Pada sesi terakhir diskusi, dari salah satu peserta muncul sebuah pertanyaan yang agak menggelitik ; "Jika eksploitasi tadi kita anggap berasal dari penilaian perempuan yang melulu pada keindahan fisik, bagaimana dengan komunitas yang belakangan ini marak, hijabers, mereka kan berjilbab, tapi mereka tetap menekankan pada kecantikan luar, apakah masih ada unsur ekploitasinya?" Pertanyaan itu ternyata memperluas ranah diskusi sehingga sampai membahas jilbab, hijab dan dakwah meski tidak benar-benar mendalam. Konklusi yang kemudian muncul adalah ; "Jika seorang muslimah yang bergabung dalam komunitas hijabers merasa gelisah akan jilbabnya apakah sudah syar'i atau tidak, maka ia tidaklah terkesploitasi perusahaan jilbab. Tapi jika kegelisahannya sudah melenceng, ia mulai khawatir jangan-jangan model jilbabnya tidak lagi update, jika ia mulai dikejar-kejar laju trend busana muslimah, maka ketika itulah ia bisa dikatakan sudah terkeksploitasi oleh pemodal yang berjualan jilbab"  Sampai disini, IMMawati bisa mengambil sikap terhadap jenis komunitas yang satu itu. Pada satu sisi kegiatan mereka adalah varian dakwah kreatif dan kultural untuk segmen remaja putri. Namun tetap harus dibarengi dengan pembinaan intelektual dan penekanan pada fungsi jilbab/hijab sebagai sarana untuk membebaskan perempuan dari pemujaan fisik yang fatal. Mereka juga harus menjaga diri agar tidak menjadi sasaran ekplotasi industri pakaian, sebab jika itu terjadi apa bedanya mereka dengan kontes kecantikan atau pemilihan Ratu Sejagad? 

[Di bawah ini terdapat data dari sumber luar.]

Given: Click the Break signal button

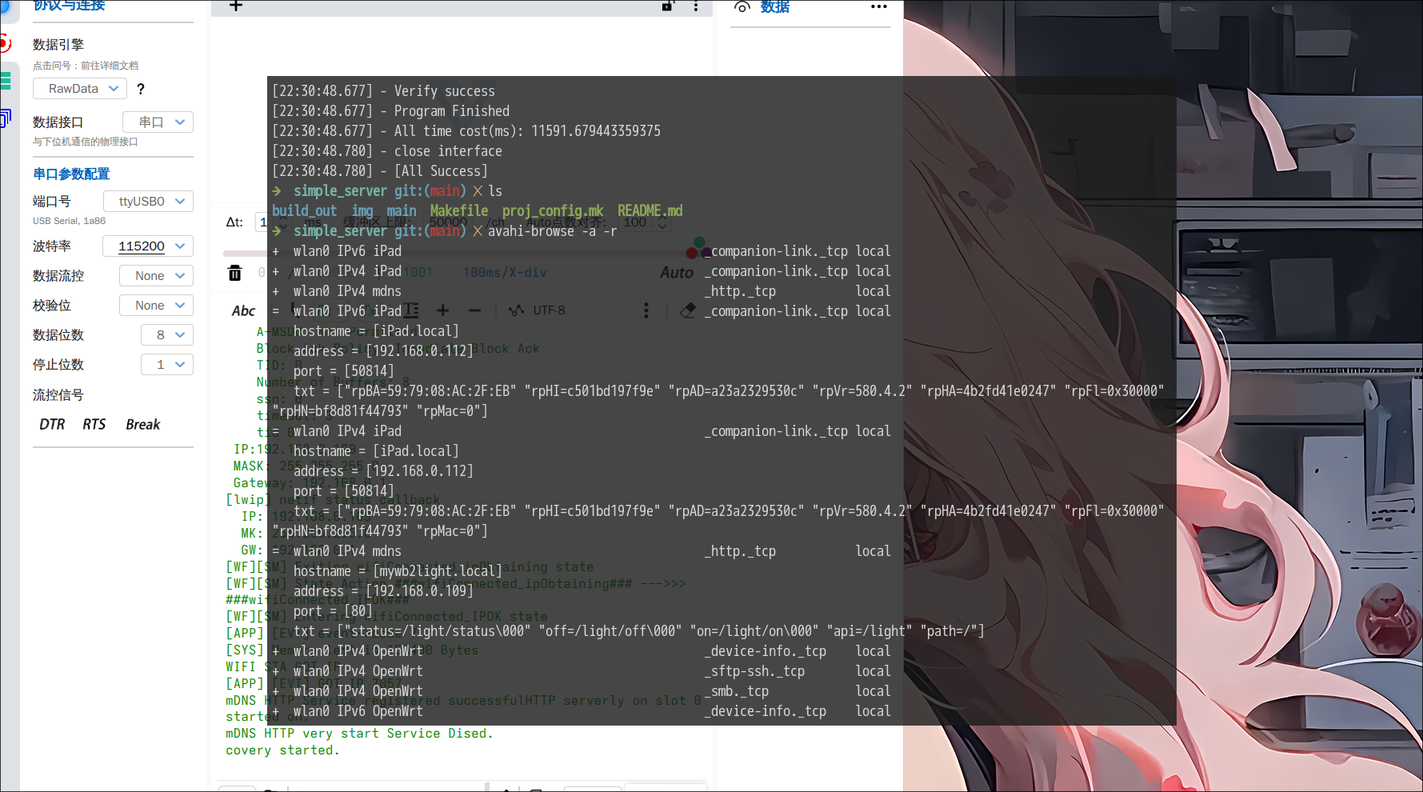Looking at the screenshot, I should coord(143,425).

 Pada akhirnya diskusi Sekimm sabtu ini kembali menegaskan semangat liberasi al-Qur’an.  Di dalam narasi al-Qur’an sendiri, Allah ta’ala telah memaklumkan bahwa perempuan diciptakan dengan penuh hiasan yang bisa menimbulkan ketertarikan fisik dari lawan jenisnya.[5] Meski menggambarkan perempuan demikian, al-Qur’an kemudian memberikan petunjuk tentang hijab bagi mereka dan ghad al-bashr (menjaga pandangan) bagi para pria. Tuntunan itu tidak bermaksud untuk mengekang perempuan, dan menudingnya (dengan segala pesonanya) sebagai biang dari kerusakan moral, melainkan untuk menekankan bahwa perempuan tidak boleh dinilai dari keindahan fisiknya tersebut. Di dalam ayatnya yang bersifat umum mencakup feminim dan maskulin, Al-Qur’an pun menegaskan bahwa ukuran manusia yang paling mulia adalah ketakwaannya, manusia yang diangkat derajatnya adalah mereka yang berilmu dan beramal saleh.[6] Rasulullah yang agung tanpa ragu menyebut perempuan shalihah sebagai perhiasan dunia terindah, sembari menasehatkan setiap lelaki untuk menilai perempuan berdasarkan agamanya (lidiniha). 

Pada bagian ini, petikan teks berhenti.